My official return to school began this past Thursday, and I am happy to report that I made it into 3rd Year Japanese. My comprehension and vocabulary recall leave much to be desired, though, so I have a lot of catching up to do if I'm going to do well in Japanese this quarter. All the other kids in my class only had a 3 month break, so everything is fresh in their heads. Meanwhile my last class was 4 years ago, so my Japanese has a decidedly not-so-fresh feeling. I think if I do a lot of extracurricular studying, I should be okay. I have high standards for myself because I used to always get A's in Japanese, but I think I should lower the bar for myself just a little. I don't want to put too much pressure on myself. If I get a B, I don't wanna wind up devastated.

Otherwise, it looks like my first quarter of school will be a little disappointing. Other than Japanese, I didn't get any classes that had to do with my field of interest, due to a shitty registration policy and poor guidance. So far, I've gone to my Education, Culture and Development class, and it turned out to be a racial issues class disguised as something useful. I'm sure racial issues are important to a lot of people, but I find the whole topic to be over-sensitive and annoying. And hell, I'm a minority. Anyway, I'm also taking a graduate seminar on Southeast Asian Buddhism, which I figure is at least vaguely related to East Asia. That meets on Wednesday, so I haven't had it yet. I hope it's interesting and not too hard...

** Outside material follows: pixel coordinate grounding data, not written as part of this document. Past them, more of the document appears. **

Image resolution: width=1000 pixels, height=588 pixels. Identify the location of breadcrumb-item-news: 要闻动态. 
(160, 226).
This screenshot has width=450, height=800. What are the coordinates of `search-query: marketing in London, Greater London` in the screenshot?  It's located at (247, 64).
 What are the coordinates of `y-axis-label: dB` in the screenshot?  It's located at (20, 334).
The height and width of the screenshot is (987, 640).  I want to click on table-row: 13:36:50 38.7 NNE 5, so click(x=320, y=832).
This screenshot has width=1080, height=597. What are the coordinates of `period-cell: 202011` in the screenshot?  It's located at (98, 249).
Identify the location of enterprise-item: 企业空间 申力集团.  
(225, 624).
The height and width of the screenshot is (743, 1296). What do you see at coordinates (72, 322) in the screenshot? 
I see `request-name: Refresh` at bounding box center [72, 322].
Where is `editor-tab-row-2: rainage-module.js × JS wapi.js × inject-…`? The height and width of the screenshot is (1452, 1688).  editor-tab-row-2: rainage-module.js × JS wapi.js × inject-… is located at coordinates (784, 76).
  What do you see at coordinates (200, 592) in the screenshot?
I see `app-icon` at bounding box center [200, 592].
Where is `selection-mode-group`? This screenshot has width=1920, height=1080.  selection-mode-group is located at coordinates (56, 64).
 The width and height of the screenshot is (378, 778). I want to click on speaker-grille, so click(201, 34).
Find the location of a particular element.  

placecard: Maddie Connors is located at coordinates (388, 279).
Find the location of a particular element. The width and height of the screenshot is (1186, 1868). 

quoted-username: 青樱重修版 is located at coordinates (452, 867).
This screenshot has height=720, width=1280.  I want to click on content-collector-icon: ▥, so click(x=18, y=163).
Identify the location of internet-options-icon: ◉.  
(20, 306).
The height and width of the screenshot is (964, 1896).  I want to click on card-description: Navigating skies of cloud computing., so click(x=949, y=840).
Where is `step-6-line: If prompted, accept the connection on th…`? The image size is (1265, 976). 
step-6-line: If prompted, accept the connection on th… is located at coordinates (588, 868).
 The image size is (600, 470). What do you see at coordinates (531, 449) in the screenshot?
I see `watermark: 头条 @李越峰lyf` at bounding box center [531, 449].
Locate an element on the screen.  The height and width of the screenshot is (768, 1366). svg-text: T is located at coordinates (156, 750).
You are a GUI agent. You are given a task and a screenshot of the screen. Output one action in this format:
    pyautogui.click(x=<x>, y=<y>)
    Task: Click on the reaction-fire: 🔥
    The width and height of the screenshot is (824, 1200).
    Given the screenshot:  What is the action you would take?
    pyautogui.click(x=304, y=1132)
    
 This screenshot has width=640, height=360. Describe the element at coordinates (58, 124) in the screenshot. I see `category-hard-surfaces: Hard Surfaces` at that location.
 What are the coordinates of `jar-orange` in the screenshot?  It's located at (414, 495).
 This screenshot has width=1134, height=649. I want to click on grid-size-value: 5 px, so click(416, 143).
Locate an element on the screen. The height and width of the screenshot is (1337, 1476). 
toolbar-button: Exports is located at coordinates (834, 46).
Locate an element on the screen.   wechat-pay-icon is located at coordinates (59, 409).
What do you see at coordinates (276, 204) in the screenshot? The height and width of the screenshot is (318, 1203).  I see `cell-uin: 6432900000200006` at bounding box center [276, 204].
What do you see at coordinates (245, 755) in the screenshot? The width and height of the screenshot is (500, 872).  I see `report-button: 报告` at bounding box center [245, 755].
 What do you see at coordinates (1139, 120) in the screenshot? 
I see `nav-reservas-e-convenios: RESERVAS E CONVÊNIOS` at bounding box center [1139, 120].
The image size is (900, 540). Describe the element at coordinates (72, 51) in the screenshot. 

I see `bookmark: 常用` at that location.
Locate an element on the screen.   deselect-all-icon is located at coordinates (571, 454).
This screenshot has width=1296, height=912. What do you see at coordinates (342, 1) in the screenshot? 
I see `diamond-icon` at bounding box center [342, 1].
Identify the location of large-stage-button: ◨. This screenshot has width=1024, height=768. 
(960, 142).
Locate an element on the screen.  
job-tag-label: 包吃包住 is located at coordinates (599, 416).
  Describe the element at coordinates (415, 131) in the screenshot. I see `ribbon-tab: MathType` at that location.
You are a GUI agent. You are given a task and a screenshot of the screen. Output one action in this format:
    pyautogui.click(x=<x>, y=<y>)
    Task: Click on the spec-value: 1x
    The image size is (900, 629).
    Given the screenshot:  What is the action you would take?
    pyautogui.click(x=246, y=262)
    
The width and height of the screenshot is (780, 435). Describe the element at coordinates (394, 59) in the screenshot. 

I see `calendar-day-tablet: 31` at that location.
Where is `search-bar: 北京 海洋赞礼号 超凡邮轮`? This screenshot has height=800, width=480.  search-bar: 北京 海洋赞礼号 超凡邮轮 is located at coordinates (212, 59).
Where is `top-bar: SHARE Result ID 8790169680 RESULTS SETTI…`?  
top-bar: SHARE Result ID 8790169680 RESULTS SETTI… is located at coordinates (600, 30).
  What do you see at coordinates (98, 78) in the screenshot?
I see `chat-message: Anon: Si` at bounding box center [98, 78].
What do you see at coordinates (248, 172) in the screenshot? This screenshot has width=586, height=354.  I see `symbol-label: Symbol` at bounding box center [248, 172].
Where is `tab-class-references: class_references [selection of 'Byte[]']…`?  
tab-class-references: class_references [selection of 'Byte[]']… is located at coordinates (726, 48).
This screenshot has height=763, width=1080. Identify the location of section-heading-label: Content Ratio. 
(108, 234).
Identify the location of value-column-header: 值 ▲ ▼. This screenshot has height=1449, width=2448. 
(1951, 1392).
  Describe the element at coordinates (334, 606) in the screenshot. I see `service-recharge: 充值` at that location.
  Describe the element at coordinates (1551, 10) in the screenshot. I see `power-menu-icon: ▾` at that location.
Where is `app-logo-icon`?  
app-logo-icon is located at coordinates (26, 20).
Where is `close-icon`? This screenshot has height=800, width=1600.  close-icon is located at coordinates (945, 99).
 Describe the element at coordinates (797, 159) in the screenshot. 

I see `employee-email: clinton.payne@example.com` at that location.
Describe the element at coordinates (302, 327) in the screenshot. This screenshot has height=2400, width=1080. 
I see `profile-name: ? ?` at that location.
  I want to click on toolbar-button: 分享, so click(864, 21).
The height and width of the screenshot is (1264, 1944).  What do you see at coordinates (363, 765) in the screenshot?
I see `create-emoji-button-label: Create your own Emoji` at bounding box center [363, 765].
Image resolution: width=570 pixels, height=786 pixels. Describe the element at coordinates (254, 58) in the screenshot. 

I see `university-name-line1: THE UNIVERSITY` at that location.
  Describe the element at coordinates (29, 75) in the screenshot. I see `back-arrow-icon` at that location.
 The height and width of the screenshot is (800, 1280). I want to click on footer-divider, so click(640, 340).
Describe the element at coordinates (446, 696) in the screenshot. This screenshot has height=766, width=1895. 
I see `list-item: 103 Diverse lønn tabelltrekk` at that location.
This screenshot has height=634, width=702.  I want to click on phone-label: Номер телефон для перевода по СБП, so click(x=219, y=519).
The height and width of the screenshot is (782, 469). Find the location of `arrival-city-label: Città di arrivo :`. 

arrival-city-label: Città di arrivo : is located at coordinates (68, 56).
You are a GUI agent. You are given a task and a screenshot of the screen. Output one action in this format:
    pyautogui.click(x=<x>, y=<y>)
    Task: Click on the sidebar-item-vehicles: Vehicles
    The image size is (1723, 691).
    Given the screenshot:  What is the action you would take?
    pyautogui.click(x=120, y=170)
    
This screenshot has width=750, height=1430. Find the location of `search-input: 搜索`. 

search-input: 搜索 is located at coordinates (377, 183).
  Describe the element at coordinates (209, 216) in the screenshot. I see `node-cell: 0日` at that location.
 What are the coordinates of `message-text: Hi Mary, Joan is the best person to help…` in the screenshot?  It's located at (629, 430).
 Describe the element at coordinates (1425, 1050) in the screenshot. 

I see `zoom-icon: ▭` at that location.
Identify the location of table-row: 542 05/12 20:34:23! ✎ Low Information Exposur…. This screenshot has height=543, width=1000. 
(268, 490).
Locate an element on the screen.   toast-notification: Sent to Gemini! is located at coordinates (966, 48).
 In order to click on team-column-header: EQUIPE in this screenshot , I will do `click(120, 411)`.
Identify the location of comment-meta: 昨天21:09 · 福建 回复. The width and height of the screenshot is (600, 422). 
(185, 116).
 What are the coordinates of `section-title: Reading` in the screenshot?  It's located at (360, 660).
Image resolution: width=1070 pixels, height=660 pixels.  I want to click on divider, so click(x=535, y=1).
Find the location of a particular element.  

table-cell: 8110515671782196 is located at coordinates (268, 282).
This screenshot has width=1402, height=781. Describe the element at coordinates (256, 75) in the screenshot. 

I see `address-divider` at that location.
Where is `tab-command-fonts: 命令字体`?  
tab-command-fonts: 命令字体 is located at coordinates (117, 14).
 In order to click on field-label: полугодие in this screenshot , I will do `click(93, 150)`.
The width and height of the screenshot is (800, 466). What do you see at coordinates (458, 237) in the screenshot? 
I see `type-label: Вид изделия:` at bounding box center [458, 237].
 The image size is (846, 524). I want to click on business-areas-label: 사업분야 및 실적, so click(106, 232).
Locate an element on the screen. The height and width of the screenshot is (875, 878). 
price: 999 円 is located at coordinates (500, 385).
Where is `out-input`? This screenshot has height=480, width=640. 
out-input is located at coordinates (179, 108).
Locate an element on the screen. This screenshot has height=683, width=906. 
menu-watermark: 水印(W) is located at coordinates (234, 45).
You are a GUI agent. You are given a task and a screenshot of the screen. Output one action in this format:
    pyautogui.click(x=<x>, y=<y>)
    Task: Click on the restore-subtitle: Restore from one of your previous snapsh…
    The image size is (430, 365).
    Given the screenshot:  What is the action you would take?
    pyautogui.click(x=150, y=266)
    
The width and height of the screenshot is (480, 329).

All things considered, I'm a little apprehensive about this quarter and, by extension, this upcoming school year. I'm still not convinced that grad school is the right direction for me, and it concerns me that this lack of conviction is costing me money. I think if the school had been more organized and forthcoming with what I should expect from a graduate education here, I might feel better. But UCSB has so far been very disappointing in all its administrative duties, so I'm starting off the year feeling frustrated. I'm hoping things will be better next quarter, when I can actually start taking courses that have to do with my field of study. *gasp! shock!* I think so long as I get to study abroad and get a shiny new degree out of this journey, it might just be worth it - even if I don't go on to a PhD.